**WORK TO BE COMPLETED:** Reproduce the data below unchanged, except that every occurrence of "GUI agent" becomes "desktop automation agent".

**LISTED ENTRIES:**
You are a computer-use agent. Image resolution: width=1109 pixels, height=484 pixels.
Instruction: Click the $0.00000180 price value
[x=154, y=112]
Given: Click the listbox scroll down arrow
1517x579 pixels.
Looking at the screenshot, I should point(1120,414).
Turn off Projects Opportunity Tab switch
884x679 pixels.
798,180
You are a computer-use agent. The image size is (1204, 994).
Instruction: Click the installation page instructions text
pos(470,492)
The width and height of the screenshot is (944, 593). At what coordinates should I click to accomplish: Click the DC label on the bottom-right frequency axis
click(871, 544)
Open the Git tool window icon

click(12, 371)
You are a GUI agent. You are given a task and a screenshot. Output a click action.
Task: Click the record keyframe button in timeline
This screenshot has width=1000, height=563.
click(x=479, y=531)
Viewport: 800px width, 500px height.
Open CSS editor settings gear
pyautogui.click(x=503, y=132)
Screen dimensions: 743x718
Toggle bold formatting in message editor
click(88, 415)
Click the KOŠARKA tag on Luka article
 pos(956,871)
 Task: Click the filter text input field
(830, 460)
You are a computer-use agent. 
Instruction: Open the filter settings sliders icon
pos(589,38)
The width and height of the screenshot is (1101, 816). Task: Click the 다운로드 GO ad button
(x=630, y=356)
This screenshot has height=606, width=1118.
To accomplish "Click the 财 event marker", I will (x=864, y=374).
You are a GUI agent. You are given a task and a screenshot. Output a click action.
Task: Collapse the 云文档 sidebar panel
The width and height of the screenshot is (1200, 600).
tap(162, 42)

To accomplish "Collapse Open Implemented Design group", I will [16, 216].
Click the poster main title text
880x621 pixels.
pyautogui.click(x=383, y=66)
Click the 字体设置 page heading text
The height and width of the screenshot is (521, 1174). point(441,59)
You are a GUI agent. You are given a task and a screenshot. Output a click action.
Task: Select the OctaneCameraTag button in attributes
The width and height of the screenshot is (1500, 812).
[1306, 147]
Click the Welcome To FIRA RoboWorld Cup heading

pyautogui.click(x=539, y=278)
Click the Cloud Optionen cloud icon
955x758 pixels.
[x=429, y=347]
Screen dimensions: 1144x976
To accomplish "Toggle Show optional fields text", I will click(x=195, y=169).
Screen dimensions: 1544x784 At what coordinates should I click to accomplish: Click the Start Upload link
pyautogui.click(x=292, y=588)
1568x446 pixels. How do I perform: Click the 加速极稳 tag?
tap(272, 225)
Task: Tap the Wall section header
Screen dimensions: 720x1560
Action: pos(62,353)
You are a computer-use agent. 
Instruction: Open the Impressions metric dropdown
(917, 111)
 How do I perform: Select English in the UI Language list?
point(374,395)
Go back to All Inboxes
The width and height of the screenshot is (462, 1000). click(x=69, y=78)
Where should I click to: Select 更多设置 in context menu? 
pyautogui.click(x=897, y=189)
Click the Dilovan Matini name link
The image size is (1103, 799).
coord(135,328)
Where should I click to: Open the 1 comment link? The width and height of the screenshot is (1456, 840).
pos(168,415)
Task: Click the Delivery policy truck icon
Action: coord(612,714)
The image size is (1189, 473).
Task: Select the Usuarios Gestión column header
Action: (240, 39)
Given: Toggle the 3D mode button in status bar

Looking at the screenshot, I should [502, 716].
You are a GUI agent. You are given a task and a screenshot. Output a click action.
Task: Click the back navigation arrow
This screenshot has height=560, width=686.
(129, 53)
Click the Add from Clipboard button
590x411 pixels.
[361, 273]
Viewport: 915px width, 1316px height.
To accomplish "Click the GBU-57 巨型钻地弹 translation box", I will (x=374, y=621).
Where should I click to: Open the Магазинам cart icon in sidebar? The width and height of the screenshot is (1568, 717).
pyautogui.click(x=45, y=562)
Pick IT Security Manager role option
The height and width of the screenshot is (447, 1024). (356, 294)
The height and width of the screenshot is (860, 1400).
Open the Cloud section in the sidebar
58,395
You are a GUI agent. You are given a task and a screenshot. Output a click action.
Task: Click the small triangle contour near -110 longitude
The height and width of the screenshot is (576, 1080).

**SOLVED PROBLEM:**
You are a computer-use agent. Image resolution: width=1109 pixels, height=484 pixels.
Instruction: Click the $0.00000180 price value
[x=154, y=112]
Given: Click the listbox scroll down arrow
1517x579 pixels.
Looking at the screenshot, I should point(1120,414).
Turn off Projects Opportunity Tab switch
884x679 pixels.
798,180
You are a computer-use agent. The image size is (1204, 994).
Instruction: Click the installation page instructions text
pos(470,492)
The width and height of the screenshot is (944, 593). At what coordinates should I click to accomplish: Click the DC label on the bottom-right frequency axis
click(871, 544)
Open the Git tool window icon

click(12, 371)
You are a desktop automation agent. You are given a task and a screenshot. Output a click action.
Task: Click the record keyframe button in timeline
This screenshot has width=1000, height=563.
click(x=479, y=531)
Viewport: 800px width, 500px height.
Open CSS editor settings gear
pyautogui.click(x=503, y=132)
Screen dimensions: 743x718
Toggle bold formatting in message editor
click(88, 415)
Click the KOŠARKA tag on Luka article
 pos(956,871)
 Task: Click the filter text input field
(830, 460)
You are a computer-use agent. 
Instruction: Open the filter settings sliders icon
pos(589,38)
The width and height of the screenshot is (1101, 816). Task: Click the 다운로드 GO ad button
(x=630, y=356)
This screenshot has height=606, width=1118.
To accomplish "Click the 财 event marker", I will (x=864, y=374).
You are a desktop automation agent. You are given a task and a screenshot. Output a click action.
Task: Collapse the 云文档 sidebar panel
The width and height of the screenshot is (1200, 600).
tap(162, 42)

To accomplish "Collapse Open Implemented Design group", I will [16, 216].
Click the poster main title text
880x621 pixels.
pyautogui.click(x=383, y=66)
Click the 字体设置 page heading text
The height and width of the screenshot is (521, 1174). point(441,59)
You are a desktop automation agent. You are given a task and a screenshot. Output a click action.
Task: Select the OctaneCameraTag button in attributes
The width and height of the screenshot is (1500, 812).
[1306, 147]
Click the Welcome To FIRA RoboWorld Cup heading

pyautogui.click(x=539, y=278)
Click the Cloud Optionen cloud icon
955x758 pixels.
[x=429, y=347]
Screen dimensions: 1144x976
To accomplish "Toggle Show optional fields text", I will click(x=195, y=169).
Screen dimensions: 1544x784 At what coordinates should I click to accomplish: Click the Start Upload link
pyautogui.click(x=292, y=588)
1568x446 pixels. How do I perform: Click the 加速极稳 tag?
tap(272, 225)
Task: Tap the Wall section header
Screen dimensions: 720x1560
Action: pos(62,353)
You are a computer-use agent. 
Instruction: Open the Impressions metric dropdown
(917, 111)
 How do I perform: Select English in the UI Language list?
point(374,395)
Go back to All Inboxes
The width and height of the screenshot is (462, 1000). click(x=69, y=78)
Where should I click to: Select 更多设置 in context menu? 
pyautogui.click(x=897, y=189)
Click the Dilovan Matini name link
The image size is (1103, 799).
coord(135,328)
Where should I click to: Open the 1 comment link? The width and height of the screenshot is (1456, 840).
pos(168,415)
Task: Click the Delivery policy truck icon
Action: coord(612,714)
The image size is (1189, 473).
Task: Select the Usuarios Gestión column header
Action: (240, 39)
Given: Toggle the 3D mode button in status bar

Looking at the screenshot, I should [502, 716].
You are a desktop automation agent. You are given a task and a screenshot. Output a click action.
Task: Click the back navigation arrow
This screenshot has height=560, width=686.
(129, 53)
Click the Add from Clipboard button
590x411 pixels.
[361, 273]
Viewport: 915px width, 1316px height.
To accomplish "Click the GBU-57 巨型钻地弹 translation box", I will (x=374, y=621).
Where should I click to: Open the Магазинам cart icon in sidebar? The width and height of the screenshot is (1568, 717).
pyautogui.click(x=45, y=562)
Pick IT Security Manager role option
The height and width of the screenshot is (447, 1024). (356, 294)
The height and width of the screenshot is (860, 1400).
Open the Cloud section in the sidebar
58,395
You are a desktop automation agent. You are given a task and a screenshot. Output a click action.
Task: Click the small triangle contour near -110 longitude
The height and width of the screenshot is (576, 1080).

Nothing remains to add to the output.